100-YEAR-OLD WOMAN: “I don’t diet. I eat whatever I want. Some meat, some fried chicken, some fruit.”
These answers reflect what I argue about, long life, health and longevity. It is not primarily genetic endowment. Rather than inheriting illnesses, we are genetically predisposed to maintaining good health! But notice how these centenarians are not trying to live a long time. It is how they think and live that accounts for their longevity. I also found that their longevity is not so much about what they eat but how moderate they are with their eating. I have more to say about dining rituals in my book, The MindBody Code: How to Change the Beliefs that Limit Your Health, Longevity, and Success.
Core Belief 4: Forgiveness is a liberating act of self-love.
This particular commitment to centenarian mindfulness is one of the most important, especially if you are seeking to decode how to live to 100 and beyond. If you are reluctant to forgive, you relinquish your power to your perpetrator. Centenarians I studied consistently showed me they do not hold grudges.
MARIO: “You were in a concentration camp during World War II. How did you deal with it after you were freed?”
101-YEAR-OLD MAN: “It was the worst experience in my life, but you know what I remember most? I was worried my mother wouldn’t understand that they didn’t let me write her.” (He laughs about his concern.)
MARIO: “So what did you do when you were freed?”
101-YEAR-OLD MAN: “The first thing I did was to explain to my mother that the camp guards didn’t allow mail. Boy, did she get upset with the guards.” (More laughter.)
MARIO: “How did you feel about the guards? Did you resent them?”
101-YEAR-OLD MAN: “Hell, yeah! They were sons of bitches. But you know, I felt sorry for one of them because he was just a kid, like me. He used to bring me some bread when he could sneak it in. You know, I got to like that kid. He was risking his life trying to help me!”
MARIO: “Did you forgive them for all they did to you?”
101-YEAR-OLD MAN: “You think I was going to waste my time resenting those bastards?
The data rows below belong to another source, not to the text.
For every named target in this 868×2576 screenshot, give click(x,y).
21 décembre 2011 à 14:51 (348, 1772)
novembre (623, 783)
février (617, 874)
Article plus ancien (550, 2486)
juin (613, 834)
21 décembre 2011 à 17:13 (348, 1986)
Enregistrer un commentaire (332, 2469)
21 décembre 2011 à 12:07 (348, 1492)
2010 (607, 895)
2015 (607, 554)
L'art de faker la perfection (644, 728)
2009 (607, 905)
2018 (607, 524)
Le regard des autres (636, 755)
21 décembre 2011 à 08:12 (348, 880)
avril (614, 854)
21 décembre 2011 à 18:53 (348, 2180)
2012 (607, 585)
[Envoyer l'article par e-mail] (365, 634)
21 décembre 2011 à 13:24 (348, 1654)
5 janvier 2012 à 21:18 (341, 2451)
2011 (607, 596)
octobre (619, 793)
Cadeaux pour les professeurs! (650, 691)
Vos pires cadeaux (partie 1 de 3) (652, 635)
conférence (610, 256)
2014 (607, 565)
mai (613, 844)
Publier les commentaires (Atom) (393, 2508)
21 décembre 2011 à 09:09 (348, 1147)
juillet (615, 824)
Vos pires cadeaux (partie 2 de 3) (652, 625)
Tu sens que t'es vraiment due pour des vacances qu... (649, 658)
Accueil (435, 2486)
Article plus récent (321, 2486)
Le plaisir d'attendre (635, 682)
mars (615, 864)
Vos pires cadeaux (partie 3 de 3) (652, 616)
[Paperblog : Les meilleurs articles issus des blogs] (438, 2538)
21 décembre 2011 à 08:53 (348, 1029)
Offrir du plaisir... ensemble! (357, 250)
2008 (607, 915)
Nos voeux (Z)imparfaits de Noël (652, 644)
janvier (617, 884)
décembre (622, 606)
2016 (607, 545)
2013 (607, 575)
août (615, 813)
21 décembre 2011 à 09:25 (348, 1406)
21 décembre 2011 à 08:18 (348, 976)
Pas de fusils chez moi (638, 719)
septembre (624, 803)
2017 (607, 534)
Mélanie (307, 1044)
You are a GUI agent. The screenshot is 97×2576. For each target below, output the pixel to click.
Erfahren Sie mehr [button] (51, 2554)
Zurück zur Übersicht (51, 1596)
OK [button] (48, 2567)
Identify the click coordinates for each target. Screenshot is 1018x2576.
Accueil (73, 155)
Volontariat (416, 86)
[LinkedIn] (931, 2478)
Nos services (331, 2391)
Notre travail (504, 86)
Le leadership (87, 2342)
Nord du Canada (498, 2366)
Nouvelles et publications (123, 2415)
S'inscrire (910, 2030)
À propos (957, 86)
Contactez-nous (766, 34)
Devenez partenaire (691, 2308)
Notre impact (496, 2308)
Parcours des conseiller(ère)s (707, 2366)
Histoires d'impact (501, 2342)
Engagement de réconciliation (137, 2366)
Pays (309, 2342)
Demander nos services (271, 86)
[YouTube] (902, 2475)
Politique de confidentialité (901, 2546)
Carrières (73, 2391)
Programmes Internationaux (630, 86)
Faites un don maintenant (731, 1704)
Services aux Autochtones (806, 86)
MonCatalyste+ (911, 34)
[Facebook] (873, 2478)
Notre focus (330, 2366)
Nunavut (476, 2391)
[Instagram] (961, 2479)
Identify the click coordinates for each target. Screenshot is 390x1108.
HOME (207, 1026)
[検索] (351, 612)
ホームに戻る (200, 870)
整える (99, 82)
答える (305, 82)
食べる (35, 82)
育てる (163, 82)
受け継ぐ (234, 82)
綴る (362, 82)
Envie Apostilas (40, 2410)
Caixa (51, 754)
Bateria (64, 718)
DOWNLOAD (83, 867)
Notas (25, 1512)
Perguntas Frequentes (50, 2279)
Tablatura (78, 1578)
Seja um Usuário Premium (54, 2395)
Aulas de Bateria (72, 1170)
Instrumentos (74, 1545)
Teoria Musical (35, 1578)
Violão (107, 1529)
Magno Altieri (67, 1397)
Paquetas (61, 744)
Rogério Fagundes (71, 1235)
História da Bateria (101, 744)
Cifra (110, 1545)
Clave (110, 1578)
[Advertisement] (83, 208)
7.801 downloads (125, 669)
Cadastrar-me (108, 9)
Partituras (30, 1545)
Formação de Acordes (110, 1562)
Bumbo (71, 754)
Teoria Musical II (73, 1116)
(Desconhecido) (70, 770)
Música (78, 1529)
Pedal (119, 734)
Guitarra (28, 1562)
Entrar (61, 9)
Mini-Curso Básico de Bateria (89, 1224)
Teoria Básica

I kept thinking how lucky I was to find a friend who was supposed to be my enemy.”
This more than suffices to highlight the process of letting go: forgiveness as a liberating act of self-love—and a key to living to 100 and then some. By allowing gratitude to reign over bitterness, this centenarian was able to re-contextualize his resentment. By shedding the weight of his resentment, he reclaimed the humanity that had been stolen from him.